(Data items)
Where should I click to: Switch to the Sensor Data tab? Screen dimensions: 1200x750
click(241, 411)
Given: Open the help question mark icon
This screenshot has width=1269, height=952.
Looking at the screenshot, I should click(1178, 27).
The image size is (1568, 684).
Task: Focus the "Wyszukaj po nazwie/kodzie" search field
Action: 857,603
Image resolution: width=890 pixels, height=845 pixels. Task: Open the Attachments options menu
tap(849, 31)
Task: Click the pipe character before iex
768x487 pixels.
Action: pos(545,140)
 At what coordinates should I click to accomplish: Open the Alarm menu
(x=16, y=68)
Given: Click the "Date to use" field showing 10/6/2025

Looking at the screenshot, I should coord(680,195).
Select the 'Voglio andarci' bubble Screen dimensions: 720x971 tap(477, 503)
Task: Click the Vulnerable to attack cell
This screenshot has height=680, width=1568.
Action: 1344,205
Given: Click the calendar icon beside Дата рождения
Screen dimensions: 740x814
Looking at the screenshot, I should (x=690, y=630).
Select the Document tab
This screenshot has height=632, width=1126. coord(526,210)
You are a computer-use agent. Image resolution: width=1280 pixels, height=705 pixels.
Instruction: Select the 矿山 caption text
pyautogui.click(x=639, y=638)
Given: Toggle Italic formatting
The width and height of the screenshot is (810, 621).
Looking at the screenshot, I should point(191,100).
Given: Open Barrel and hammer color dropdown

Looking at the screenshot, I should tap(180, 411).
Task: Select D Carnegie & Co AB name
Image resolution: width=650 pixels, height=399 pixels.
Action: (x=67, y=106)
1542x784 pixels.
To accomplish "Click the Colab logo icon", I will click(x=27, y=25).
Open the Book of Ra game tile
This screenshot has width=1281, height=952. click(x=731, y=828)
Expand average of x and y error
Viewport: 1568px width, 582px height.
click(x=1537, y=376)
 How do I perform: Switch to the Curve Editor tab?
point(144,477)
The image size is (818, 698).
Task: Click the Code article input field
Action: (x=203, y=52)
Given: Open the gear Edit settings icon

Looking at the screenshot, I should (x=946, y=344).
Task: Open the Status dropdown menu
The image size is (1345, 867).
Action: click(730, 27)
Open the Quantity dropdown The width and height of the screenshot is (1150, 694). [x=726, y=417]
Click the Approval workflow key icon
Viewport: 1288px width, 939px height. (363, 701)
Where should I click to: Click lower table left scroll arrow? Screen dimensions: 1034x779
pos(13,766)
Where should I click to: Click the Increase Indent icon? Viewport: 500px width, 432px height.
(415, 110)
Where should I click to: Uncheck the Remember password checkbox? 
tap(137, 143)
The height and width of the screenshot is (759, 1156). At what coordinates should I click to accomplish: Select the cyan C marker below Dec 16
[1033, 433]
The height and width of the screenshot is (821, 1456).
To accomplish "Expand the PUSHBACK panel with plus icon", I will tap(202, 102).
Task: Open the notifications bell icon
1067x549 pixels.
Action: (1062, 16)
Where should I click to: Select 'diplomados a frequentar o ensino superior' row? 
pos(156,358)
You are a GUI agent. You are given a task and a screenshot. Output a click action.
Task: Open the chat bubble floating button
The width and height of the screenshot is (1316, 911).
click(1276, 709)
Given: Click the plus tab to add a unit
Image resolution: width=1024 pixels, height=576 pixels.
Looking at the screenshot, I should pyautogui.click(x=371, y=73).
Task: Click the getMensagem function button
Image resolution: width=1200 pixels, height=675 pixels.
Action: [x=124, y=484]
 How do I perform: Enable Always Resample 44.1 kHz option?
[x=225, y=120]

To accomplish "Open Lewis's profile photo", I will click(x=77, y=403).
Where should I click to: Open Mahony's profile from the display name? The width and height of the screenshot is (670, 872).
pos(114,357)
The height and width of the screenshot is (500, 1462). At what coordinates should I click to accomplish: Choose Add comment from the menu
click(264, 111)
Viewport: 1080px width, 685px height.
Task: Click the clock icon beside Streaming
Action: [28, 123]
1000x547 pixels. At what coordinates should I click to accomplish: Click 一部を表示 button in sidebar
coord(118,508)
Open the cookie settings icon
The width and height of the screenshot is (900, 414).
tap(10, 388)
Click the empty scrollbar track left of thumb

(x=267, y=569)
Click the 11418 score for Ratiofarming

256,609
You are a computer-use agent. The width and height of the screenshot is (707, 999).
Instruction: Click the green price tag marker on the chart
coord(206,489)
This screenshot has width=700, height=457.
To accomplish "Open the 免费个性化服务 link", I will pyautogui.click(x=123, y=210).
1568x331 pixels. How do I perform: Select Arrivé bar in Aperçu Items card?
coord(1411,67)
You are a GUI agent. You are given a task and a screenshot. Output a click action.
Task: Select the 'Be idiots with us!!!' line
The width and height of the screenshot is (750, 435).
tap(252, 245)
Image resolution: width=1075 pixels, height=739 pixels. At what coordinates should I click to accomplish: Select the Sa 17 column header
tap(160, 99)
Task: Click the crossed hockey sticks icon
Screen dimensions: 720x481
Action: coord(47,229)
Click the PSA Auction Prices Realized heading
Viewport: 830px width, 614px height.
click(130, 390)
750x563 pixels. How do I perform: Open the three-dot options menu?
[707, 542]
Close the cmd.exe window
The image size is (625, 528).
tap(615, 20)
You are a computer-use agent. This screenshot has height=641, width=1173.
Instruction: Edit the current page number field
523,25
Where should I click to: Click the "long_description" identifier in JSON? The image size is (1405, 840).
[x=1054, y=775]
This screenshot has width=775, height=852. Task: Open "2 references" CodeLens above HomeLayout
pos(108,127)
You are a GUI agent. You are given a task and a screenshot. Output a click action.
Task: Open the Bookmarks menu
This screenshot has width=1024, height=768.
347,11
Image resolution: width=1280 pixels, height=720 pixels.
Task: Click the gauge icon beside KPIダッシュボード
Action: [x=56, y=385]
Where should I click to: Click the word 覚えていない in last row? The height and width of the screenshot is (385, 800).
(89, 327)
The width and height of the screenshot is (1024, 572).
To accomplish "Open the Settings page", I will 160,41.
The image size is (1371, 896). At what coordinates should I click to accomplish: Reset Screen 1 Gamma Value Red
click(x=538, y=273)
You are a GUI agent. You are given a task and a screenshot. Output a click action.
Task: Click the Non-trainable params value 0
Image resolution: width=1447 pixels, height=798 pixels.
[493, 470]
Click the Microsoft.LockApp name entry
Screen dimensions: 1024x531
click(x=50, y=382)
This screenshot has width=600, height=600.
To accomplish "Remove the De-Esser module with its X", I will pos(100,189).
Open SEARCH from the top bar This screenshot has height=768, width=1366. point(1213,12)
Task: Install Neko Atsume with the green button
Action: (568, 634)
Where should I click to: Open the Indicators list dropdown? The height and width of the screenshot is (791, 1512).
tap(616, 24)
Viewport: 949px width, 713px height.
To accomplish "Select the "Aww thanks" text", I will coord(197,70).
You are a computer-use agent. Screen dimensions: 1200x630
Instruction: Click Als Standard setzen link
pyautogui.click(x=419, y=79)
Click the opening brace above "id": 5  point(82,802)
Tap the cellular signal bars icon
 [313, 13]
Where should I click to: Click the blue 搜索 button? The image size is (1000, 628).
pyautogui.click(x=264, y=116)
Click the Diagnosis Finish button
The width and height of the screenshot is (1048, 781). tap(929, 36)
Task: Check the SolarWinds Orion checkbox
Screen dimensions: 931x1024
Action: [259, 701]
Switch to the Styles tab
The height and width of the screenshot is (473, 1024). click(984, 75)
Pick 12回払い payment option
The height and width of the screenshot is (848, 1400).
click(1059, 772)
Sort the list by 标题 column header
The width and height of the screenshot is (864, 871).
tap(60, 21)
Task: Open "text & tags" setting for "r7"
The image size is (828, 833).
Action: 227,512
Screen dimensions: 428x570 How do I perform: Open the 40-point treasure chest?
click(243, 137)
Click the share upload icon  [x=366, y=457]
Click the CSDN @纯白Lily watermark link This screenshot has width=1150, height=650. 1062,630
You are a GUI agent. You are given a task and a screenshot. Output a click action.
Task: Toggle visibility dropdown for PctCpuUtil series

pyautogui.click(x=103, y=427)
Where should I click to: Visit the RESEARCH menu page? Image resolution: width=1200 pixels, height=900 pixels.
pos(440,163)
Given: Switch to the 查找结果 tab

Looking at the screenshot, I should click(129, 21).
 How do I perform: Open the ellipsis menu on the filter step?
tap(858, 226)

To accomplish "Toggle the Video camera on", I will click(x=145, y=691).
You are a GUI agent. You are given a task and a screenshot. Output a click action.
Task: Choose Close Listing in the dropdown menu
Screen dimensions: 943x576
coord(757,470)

_ACTIVITY:_ What lines above mention "bubble"? Copy each one.

_ANSWER SECTION:_
Select the 'Voglio andarci' bubble Screen dimensions: 720x971 tap(477, 503)
Task: Open the chat bubble floating button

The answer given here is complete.